▸ **Task brief**
Transcribed word for word, the lines below from the one with "Instruction: Select registration" through the last line of the records form the answer; no picture is to be included.
START Exercise data
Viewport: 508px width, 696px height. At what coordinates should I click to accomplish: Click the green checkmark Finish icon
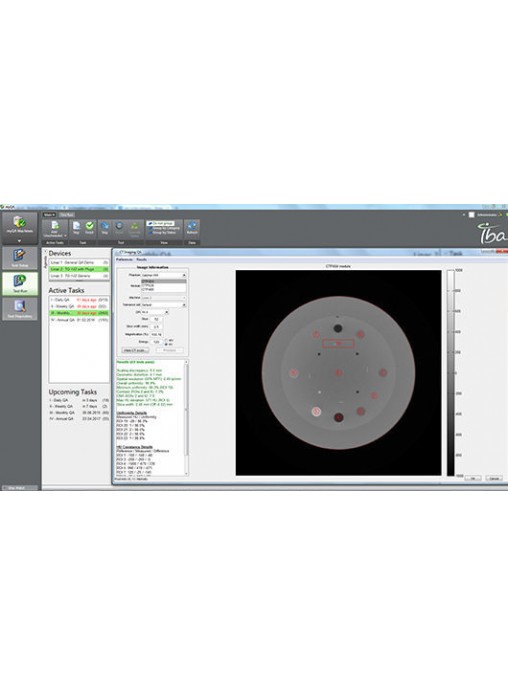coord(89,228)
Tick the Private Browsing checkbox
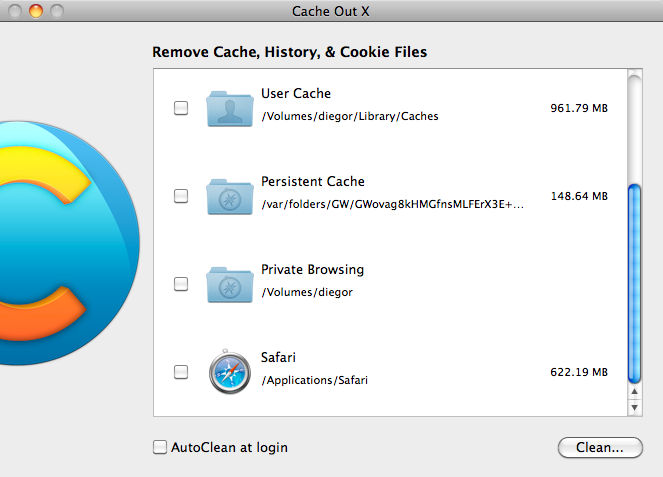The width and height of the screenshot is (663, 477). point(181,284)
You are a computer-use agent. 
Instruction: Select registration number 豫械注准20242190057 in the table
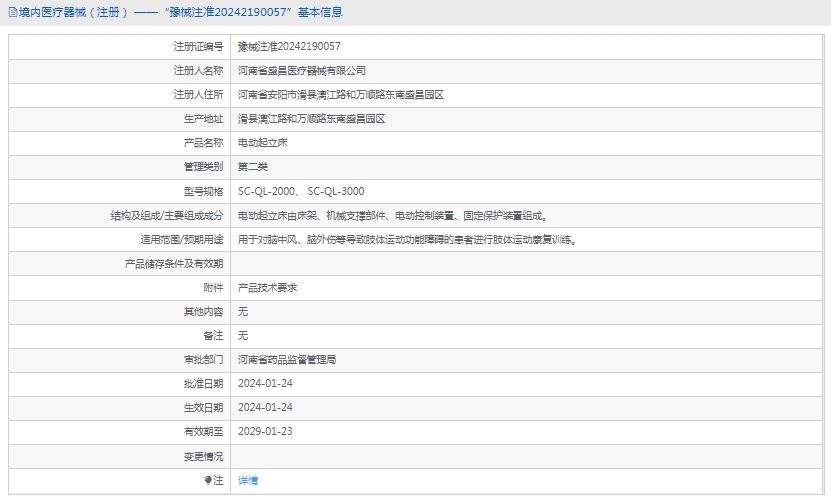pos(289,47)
END Exercise data
▸ **Solved exercise**
Instruction: Select registration number 豫械注准20242190057 in the table
pos(289,47)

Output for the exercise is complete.